The problem I have with the current approach is that everything seems to be channeled in delivering faster and bigger number crunching tools. This stems from the fact that all progress in Machine Learning is driven by mathematical models that ultimately reduce to performing massive matrix operations. Open any new book on Machine Learning or read any new paper describing a new model and everything is full of mathematical formulae, derivatives and probability distributions. But, – and I want to stress this, so I will put it on a separate line:
Brains don’t do matrix multiplications
The mathematical representations that we produce are a remarkable feat and a great way to understand natural phenomena, but they are not the phenomena themselves. A ball that is kicked and flies through the air does not compute an integration of acceleration to determine the position in space, we do that when we want to explain and maybe predict the trajectory. But when we are on the other side of the ball and we need to hit it we use a far better tool: our brain. Because our brains have evolved to represent the world around us and follow, like a glove, the structure of reality into the structure of our cortex. We literally feel the trajectory.

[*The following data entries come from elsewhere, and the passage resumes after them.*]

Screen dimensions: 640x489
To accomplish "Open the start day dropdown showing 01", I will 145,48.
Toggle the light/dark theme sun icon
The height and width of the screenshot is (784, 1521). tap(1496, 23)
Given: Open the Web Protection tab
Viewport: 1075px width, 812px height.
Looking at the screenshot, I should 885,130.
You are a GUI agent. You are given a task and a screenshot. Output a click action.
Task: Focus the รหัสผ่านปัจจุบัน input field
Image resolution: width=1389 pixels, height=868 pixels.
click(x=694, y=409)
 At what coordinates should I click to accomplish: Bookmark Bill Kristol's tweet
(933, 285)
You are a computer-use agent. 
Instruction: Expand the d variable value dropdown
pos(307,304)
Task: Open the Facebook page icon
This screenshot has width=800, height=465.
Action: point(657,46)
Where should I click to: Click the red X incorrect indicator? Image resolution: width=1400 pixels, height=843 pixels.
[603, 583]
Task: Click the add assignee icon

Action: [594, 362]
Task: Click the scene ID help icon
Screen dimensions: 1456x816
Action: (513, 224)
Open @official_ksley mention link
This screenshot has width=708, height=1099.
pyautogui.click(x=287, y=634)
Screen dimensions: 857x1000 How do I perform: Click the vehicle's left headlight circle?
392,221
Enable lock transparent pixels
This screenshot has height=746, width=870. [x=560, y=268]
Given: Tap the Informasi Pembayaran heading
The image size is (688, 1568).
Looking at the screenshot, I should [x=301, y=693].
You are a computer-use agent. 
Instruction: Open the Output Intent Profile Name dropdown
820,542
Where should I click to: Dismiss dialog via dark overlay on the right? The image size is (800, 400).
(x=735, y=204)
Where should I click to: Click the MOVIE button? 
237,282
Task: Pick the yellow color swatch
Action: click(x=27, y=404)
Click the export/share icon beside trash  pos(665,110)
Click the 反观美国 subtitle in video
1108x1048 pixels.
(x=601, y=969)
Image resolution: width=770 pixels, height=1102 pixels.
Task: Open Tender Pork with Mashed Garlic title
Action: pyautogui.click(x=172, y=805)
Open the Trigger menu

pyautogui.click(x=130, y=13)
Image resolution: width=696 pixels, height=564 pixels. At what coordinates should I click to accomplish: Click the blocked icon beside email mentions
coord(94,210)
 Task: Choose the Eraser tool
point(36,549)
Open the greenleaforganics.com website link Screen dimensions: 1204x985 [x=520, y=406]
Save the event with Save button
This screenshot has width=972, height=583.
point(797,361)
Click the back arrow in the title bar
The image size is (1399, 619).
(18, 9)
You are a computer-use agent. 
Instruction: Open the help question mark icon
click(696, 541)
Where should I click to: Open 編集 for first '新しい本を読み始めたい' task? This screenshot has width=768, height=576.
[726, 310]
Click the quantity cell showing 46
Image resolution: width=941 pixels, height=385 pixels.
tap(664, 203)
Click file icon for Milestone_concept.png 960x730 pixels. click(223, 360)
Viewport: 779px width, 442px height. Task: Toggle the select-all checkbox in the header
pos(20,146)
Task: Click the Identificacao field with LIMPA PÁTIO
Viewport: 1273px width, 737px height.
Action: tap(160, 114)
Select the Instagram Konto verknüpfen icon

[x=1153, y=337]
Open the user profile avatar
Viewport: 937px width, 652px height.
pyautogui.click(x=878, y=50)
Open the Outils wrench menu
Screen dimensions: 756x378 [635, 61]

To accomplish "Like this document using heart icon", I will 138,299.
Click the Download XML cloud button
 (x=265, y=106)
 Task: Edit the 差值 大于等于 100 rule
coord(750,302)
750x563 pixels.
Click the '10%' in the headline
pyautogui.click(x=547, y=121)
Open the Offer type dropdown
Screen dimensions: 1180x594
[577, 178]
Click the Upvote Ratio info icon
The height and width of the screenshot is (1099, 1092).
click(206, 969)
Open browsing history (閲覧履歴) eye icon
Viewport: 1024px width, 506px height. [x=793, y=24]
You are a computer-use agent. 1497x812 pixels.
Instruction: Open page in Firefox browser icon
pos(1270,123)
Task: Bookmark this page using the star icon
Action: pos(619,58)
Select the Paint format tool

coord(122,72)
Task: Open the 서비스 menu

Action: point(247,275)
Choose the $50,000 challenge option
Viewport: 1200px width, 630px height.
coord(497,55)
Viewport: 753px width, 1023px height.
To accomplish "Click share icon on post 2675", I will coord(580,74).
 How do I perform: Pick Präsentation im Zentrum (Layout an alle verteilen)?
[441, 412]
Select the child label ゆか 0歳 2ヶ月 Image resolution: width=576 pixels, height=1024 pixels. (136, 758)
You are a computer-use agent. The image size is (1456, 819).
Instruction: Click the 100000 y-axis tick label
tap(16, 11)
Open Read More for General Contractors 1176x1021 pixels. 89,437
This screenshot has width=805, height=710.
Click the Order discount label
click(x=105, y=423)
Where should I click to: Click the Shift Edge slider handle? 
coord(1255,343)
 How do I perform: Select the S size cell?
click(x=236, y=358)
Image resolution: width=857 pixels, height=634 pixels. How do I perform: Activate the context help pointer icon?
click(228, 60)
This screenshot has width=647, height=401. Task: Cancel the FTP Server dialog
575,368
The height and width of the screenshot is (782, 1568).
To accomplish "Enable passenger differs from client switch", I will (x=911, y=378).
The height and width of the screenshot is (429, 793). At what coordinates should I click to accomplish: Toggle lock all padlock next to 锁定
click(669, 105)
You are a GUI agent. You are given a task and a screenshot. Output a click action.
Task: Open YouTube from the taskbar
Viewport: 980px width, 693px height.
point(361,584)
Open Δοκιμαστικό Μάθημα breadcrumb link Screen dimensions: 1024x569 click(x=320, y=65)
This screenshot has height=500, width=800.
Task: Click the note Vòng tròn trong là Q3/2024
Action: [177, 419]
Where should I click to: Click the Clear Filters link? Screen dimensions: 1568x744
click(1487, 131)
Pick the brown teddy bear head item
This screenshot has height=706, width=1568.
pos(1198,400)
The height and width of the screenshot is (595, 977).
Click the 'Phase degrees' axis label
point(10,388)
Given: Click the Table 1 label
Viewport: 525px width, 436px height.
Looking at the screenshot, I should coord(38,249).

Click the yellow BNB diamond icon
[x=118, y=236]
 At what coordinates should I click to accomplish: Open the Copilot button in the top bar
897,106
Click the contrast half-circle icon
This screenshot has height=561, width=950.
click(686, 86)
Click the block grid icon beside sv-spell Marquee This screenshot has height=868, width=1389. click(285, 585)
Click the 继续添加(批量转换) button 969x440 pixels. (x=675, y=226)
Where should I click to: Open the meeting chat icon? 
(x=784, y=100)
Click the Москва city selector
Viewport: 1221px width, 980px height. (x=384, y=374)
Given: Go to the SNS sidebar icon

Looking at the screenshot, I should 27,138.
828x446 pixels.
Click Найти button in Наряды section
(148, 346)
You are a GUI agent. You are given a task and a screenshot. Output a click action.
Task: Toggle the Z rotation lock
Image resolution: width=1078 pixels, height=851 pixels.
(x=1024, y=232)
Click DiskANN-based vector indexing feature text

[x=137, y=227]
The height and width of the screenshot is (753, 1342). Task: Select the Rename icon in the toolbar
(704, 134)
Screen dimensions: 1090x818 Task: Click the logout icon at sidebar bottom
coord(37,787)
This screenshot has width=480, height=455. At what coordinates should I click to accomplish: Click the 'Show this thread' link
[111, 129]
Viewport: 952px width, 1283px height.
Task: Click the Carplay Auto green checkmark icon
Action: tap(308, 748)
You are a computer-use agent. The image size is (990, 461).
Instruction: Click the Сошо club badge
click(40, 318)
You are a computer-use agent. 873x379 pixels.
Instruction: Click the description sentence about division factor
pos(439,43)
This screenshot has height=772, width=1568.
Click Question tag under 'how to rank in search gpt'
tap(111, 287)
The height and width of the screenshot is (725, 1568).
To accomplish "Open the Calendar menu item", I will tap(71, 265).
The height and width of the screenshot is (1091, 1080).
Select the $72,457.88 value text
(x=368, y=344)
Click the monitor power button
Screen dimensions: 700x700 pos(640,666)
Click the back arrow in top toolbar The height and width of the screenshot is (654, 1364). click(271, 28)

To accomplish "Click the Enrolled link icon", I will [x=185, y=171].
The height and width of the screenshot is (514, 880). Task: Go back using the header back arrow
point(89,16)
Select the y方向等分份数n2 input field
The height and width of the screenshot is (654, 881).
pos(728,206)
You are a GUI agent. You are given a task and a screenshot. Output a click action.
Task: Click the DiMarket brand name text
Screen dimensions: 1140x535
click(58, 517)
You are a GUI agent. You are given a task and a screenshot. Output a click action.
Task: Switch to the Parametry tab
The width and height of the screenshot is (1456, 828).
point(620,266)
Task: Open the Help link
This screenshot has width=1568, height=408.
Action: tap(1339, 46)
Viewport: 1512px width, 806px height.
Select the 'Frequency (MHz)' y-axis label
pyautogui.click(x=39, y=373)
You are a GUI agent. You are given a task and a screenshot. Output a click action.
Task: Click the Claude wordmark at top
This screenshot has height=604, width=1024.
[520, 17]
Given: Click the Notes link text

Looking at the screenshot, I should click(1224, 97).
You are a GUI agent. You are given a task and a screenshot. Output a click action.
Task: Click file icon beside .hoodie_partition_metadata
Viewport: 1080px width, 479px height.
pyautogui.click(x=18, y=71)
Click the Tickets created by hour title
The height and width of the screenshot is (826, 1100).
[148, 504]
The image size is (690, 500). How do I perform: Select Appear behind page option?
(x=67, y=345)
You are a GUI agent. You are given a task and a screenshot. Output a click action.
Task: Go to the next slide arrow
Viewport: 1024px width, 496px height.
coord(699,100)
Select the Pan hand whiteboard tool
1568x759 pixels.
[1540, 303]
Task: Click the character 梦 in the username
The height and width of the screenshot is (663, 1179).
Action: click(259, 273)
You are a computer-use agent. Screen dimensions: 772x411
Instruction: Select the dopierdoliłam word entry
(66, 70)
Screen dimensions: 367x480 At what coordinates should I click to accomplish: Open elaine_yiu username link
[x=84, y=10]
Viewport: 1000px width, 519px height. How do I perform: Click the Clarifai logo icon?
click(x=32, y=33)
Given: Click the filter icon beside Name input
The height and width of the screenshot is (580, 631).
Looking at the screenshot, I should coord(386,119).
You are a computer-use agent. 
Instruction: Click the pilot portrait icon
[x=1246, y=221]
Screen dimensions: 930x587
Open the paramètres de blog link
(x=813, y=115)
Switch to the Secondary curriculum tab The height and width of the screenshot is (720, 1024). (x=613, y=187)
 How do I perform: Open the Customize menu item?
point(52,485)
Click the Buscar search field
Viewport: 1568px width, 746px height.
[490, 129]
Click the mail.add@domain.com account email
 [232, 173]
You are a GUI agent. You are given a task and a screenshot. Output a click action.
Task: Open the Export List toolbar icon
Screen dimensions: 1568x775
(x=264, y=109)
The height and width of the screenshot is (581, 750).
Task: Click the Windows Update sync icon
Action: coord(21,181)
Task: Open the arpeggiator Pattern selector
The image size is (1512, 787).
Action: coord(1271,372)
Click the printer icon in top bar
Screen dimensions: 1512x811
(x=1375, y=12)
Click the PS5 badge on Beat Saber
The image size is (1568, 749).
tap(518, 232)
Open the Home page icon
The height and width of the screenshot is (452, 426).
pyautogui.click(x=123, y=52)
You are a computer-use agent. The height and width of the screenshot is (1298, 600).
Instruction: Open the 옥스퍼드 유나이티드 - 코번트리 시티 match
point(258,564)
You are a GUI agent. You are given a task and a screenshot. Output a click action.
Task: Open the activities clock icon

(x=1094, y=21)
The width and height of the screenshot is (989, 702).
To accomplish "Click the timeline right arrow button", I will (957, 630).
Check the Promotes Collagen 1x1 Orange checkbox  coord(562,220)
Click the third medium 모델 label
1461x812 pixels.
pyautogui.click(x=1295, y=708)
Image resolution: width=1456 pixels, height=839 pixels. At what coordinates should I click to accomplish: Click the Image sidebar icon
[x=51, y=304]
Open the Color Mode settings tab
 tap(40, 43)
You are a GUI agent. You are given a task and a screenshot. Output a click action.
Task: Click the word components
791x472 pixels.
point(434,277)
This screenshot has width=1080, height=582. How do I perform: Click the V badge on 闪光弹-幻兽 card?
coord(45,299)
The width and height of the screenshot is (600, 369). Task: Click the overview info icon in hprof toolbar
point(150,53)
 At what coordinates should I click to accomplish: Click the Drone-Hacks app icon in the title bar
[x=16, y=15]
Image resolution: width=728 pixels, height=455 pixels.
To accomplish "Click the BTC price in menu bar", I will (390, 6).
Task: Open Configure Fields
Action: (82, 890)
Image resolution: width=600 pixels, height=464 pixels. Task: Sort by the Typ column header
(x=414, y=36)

So, what’s wrong with the current “forceful” approach to number crunching and math based models for Machine Learning? They are utterly unsustainable and unscalable for building large scale Artificial Intelligence. The human brain, although by far the most power hungry organ on a per mass basis in the body, needs about 20Wh or as much as a 20W light bulb to function. The boards produced by NVIDIA and Google consume somewhere above 200W (frankly the specifications for the TPU boards are not public, but look at those water cooling pipes that are coming out of the chips in the new versions to have an idea about how badly they fair from an efficiency perspective compared with a brain). And what you can run on one of those boards, no matter how remarkable looks from the perspective of the ML specialist, pale in comparison to the feats of brain.
Think about all the hardware that sits in a self-driving car that helps it identify obstacles and navigate in 2D . Now compare that with the brain of a fly that does the same thing – but in 3D and I hope you got my point. Think about how much energy this fly needs to go through the day compared with the energy sucked by the car “brains”. From an evolutionary perspective these cars (if I can refer to them as autonomous, maybe “intelligent” entities) will either need to evolve or will be extinct.
We now live in a short period of luxury in our history when we can ignore the massive inefficiencies in the technologies we create, because we’re benefitting from million of years of energy accumulation in fossil fuel. What will happen when those will be exhausted?
There is also the practical implication of these devices: due to their bulky nature and high power needs there is very difficult to use them in actual robots. NVIDIA Jetson is a timid approach in this direction, but it trades computational power with the portability and power consumption, so it’s not really a paradigm change,
What we need are completely different tools that break away from the currently established processing paradigms – including the Von Neumann architecture – and learn from the millions of years of trial and error that nature put into the development of brains. It’s very disappointing to see exciting projects like IBM’s Synapse are fading slowly in anonymity despite their huge potential (what is going on with IBM?). Next month I will be at the Nengo Summer School at the Waterloo University in Canada and we’ll have the chance to get for the first time access to Braindrop a new mixed analog-digital neuromorphic chip developed in collaboration with Stanford and Yale. We are all excited about the brand new opportunities this type of chips can bring in mobile robotics and Artificial Intelligence in general.
This is the direction that we need to pursue if we really want to have AI that will not end up competing directly with us humans for resources. It’s all up to us what kind of AI we’re building.